Um Inspiration, Weiterentwicklung und Entfaltung von Talent geht es in Victor Wootens Buch "Music Lesson", das Bayer Healthcare-CIO Matthias Moritz gerade liest. Wooten, Bassist der Jazzgruppe Béla Fleck and the Flecktones und Grammy-Gewinner, hat laut Untertitel die "Geschichte einer Suche nach Wahrheit, Weisheit und Vollendung" geschrieben. Auch deshalb dürfte Moritz, der selbst in einer Rockband Bass spielt, das Buch interessieren. Entwicklung und Vollendung sind schließlich zwangsläufig die Zielmarken, wenn man mittendrin steckt in der Verantwortung für ein Strategieprojekt Organisation & Information. Und das für einen global aufgestellten Arbeitgeber wie das Pharmasegment des Bayer-Konzerns. Stehen bleiben kann sich so ein Unternehmen nicht erlauben - aber der 51 Jahre alte CIO ist ohnehin keiner, der auf die Bremse tritt. "Jetzt die Weichen stellen für die Kundenkonzepte von morgen", lautet die Geschäftsstrategie von Bayer Healthcare O&I. Moritz setzt sie für die IT um. Verbesserung der operativen Effizienz heißt zwar das oberste Ziel des auf drei Jahre angelegten Projekts, das 2012 abgeschlossen sein soll. Das aber vor allem, um verstärkt in Innovationen investieren zu können.

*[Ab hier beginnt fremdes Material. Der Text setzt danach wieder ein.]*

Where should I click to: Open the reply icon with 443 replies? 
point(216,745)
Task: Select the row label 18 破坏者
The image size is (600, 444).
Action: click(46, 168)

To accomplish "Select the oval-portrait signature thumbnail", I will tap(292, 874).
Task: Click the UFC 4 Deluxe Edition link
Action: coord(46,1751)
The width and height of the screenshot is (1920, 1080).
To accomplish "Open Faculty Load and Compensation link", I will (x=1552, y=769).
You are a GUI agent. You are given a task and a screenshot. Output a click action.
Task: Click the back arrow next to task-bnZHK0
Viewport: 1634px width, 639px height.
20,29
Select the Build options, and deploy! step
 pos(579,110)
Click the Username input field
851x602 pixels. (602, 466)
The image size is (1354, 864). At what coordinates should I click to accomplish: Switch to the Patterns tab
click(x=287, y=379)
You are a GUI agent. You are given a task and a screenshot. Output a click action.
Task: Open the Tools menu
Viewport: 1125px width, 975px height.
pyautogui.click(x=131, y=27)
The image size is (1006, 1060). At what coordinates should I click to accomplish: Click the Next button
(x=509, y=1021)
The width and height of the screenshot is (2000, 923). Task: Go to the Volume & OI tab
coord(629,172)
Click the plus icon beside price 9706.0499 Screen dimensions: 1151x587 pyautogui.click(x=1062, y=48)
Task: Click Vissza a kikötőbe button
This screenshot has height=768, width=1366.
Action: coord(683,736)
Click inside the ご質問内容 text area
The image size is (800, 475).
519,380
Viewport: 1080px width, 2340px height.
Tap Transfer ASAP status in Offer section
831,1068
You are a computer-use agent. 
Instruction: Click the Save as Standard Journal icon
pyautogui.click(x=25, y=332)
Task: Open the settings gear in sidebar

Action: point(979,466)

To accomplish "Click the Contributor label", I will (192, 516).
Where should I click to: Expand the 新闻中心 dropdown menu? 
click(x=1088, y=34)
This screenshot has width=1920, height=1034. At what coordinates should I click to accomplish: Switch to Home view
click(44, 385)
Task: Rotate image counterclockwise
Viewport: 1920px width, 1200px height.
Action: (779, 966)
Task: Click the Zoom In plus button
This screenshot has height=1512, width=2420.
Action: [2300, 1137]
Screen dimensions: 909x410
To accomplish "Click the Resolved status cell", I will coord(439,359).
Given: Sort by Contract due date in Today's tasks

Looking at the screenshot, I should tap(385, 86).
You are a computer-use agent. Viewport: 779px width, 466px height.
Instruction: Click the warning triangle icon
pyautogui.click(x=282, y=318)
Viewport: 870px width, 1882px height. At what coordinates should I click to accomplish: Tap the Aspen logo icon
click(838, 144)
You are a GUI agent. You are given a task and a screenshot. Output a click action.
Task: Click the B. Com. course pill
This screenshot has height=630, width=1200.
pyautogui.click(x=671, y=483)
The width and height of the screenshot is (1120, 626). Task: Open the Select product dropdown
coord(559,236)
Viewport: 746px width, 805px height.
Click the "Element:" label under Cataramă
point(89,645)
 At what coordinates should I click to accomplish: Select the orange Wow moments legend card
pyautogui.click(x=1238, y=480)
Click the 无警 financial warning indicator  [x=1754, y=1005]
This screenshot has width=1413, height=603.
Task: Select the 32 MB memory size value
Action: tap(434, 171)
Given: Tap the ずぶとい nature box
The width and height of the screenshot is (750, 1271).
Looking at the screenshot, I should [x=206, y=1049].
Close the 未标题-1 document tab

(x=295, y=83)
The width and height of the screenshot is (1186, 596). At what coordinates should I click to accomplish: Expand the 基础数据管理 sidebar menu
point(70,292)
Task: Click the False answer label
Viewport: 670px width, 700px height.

Moritz zählt ohne Zweifel zu den Über-den-Tellerrand-Schauern und Vorausdenkern unter den CIOs. Als Diplomphysiker, Musiker und Fan des FC St. Pauli prädestiniert dafür, vielseitiges Denken in die Belegschaft zu tragen - auch das eines der Ziele des laufenden Großprojekts. Als sprach- und weltgewandter Kommunikator geschaffen dafür, die Mitarbeiter überall auf dem Globus mitzunehmen in den ständigen Wandel. Für Bayer leitete er schon in den 1990er-Jahren die IT-Geschicke in Mexiko und Spanien, von 2003 bis 2006 war er IT-Chef von Bayer Business Services in Lateinamerika. Überhaupt legte er eine klassische Hauskarriere beim Leverkusener Konzern hin, für den er seit Ende seines Studiums 1991 tätig ist. Da rennt also einer stets mit den neuesten Entwicklungen um die Wette, der zugleich fest in den Bayer-Traditionen verankert ist.
In Verdacht, fachlich auf IT beschränkt zu sein, steht Matthias Moritz definitiv nicht. So gibt es in seiner Vita nicht nur die Aufgaben in fernen Gefilden als Farbtupfer, sondern auch eine IT-fremde Führungsaufgabe. Vor seiner Berufung zum CIO von Bayer Healthcare 2008 fungierte Moritz fünf Jahre lang als Marketing- und Sales-Leiter von Bayer Business Services - lange Zeit sogar parallel zur IT-Führung in Lateinamerika. Ein CIO mit breitem Horizont also, der verkörpert, worin die IT-Reise insgesamt geht: zur konsequenten Ausrichtung auf Geschäftsziele. Entsprechend führe die Entwicklung bei Bayer Healthcare in den kommenden drei Jahren strammen Fußes vom taktischen IT-Management zur anerkannten Innovations- und Prozessführerschaft, berichtet Moritz. Die IT soll zum Business Enabler werden, wofür es mehr braucht als Tools. "Ein CIO ist dann erfolgreich, wenn nicht die Technik, sondern der Wertbeitrag zum Geschäft im Vordergrund steht", findet Moritz. Deshalb forciert er nicht nur die Zusammenarbeit mit Vertretern aus den Fachbereichen. Er strebt auch danach, junge und gut ausgebildete Profis "als Triebkräfte des Wandels" in sein Team zu holen und möglichst auf Dauer zu halten. Talent entwickeln lautet die Devise - nicht nur musikalisch.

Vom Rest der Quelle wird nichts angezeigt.